Ma gli spiriti erano accesi, un ministero democratico dové intimare la guerra; seguí Novara, e d'Azeglio accettò di essere ministro della pace, non avendo voluto la guerra. È un fatto che richiama a mente Thiers, però i Francesi accettarono il trattato di pace in silenzio, i liberali piemontesi non volevano ingoiare la pillola: cominciarono le recriminazioni, si rifiutava la pace. E d'Azeglio compí il suo ultimo atto, il suo testamento politico, dopo il quale rimase in seconda linea, lasciando il posto a un nuovo astro che sorgeva, il conte di Cavour: scrisse il famoso proclama di Moncalieri. Era certo incostituzionale che il re parlasse agli elettori in suo nome e dicesse: Badate a mandare deputati savi, i quali approvino la pace, disposti a secondarmi, non a far novitá, altrimenti! C'era l'ehm! che metteva tanta paura a Don Abbondio. - Altrimenti metterete la Corona in cattiva situazione, bisognerá togliervi lo Statuto. -
D'Azeglio consigliò al re quel manifesto, egli lo scrisse, ne assunse la responsabilitá in una lettera ai suoi elettori: il paese accettò l'invito e mandò deputati moderati, i quali ratificarono la pace: cosí fu possibile nel Piemonte, come avanzo del 48, serbare lo Statuto.

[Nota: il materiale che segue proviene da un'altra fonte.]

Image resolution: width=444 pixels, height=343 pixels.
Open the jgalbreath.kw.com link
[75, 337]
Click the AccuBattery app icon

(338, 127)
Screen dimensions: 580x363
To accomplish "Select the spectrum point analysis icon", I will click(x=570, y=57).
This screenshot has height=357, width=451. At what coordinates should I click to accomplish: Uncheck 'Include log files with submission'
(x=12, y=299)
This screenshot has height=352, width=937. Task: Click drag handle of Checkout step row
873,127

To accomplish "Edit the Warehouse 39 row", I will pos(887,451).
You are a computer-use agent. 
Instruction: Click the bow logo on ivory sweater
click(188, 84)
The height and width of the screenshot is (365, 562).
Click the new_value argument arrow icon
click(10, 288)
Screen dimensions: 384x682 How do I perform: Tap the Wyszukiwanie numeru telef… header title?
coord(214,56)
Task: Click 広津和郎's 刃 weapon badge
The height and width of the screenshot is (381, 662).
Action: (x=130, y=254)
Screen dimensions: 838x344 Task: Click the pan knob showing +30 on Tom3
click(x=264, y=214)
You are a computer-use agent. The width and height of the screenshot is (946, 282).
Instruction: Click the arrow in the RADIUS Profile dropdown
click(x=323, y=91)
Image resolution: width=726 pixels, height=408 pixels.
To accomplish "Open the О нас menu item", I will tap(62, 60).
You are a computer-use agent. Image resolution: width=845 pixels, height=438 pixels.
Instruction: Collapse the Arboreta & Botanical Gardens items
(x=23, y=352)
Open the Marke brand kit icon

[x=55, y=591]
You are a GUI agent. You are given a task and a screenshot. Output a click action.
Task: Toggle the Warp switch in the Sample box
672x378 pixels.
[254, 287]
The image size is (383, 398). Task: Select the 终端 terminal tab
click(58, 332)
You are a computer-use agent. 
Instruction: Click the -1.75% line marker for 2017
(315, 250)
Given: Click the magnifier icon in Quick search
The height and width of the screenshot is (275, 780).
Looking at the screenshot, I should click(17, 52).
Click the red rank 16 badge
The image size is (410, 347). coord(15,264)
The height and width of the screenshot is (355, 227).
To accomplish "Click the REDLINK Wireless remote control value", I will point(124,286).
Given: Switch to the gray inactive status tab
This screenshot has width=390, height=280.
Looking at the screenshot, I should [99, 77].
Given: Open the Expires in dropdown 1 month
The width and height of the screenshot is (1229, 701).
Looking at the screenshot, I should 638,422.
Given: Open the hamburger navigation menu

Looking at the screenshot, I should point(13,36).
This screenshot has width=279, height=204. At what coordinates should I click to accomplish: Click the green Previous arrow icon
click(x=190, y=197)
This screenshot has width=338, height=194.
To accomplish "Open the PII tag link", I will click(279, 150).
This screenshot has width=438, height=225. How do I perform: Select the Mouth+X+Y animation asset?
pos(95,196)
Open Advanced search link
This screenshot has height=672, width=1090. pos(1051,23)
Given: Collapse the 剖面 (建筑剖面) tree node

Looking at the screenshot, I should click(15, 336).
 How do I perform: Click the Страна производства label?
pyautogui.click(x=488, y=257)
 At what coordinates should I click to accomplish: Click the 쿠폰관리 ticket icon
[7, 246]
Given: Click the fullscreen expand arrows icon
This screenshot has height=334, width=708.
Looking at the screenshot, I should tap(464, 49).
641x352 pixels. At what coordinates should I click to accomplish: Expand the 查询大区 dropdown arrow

Chi compie di questi atti, deve rassegnarsi a cadere, a non avere piú popolaritá. Massimo d'Azeglio si ritirò a poco a poco dalla scena politica; al 60, quando pareva potesse essere richiamato al governo - specialmente dopo avere aggiunto al Manifesto lo scritto Quistioni urgenti, ove dimostrava che la capitale avrebbe dovuto essere Firenze - si sentí straniero al nuovo ambiente.